The following Monday morning, defendant stopped payment on the check, contending that after driving the truck home, he noticed fuel and coolant leaks. He did not return the truck to plaintiff for further repair, nor, as demonstrated by the evidence produced at trial, was it repaired by anyone else.
Plaintiff then commenced this action to recover the cost of the repairs, in response to which defendant interposed two counterclaims, one of which was withdrawn, and the other seeking damages for alleged defective repairs. At the trial of the action, plaintiff produced two witnesses, Jewett and Robert Albee, III, plaintiff’s president, whose testimony and supporting exhibits sustained the causes of action for work, labor and services and for nonpayment because of the stop-payment order on defendant’s check. Defendant was the only witness for the defense. No expert testimony was offered to support defendant’s claim of defective workmanship, nor was there any proof as to the extent or cost of any repairs which might be necessary. Accordingly, at the close of all the proof, Supreme Court granted plaintiff’s motion for judgment in the sum of $5,868.77, together with appropriate interest. This appeal by defendant ensued.
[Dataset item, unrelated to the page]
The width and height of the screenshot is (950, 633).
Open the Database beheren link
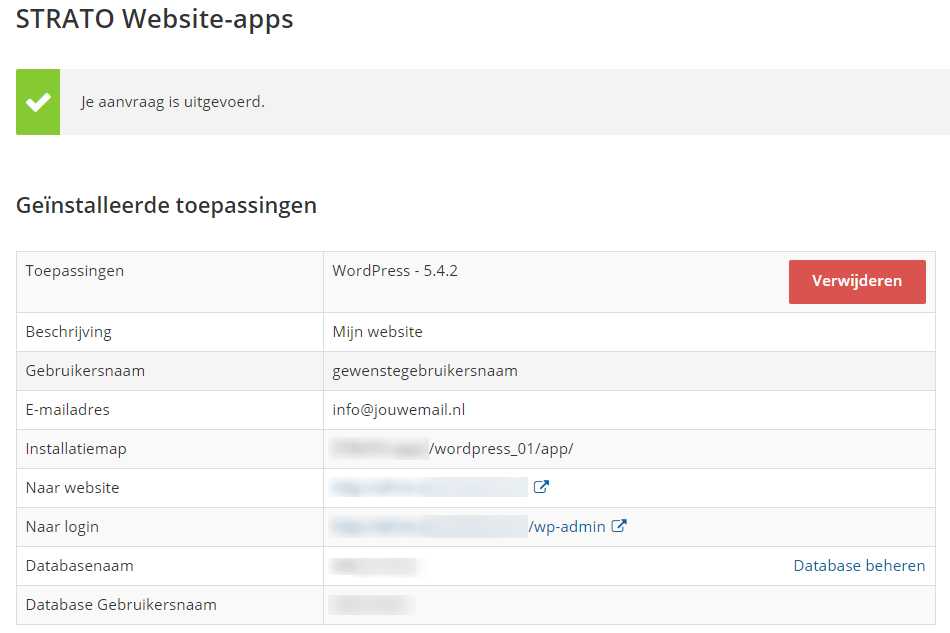coord(859,565)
We affirm. Plaintiff established its claim by documentary proof supported by competent testimony, and there is no rational process by which the trier of the facts could have found in favor of defendant (see, Blum v Fresh Grown Preserve Corp., 292 NY 241, 245). Moreover, in the absence of any competent proof as to the contentions proffered by defendant, any favorable consideration of his claim would be based upon pure speculation (see, Jenkins v Etlinger, 55 NY2d 35, 40).
Judgment affirmed, with costs. Mahoney, P. J., Kane, Casey, Levine and Mercure, JJ., concur.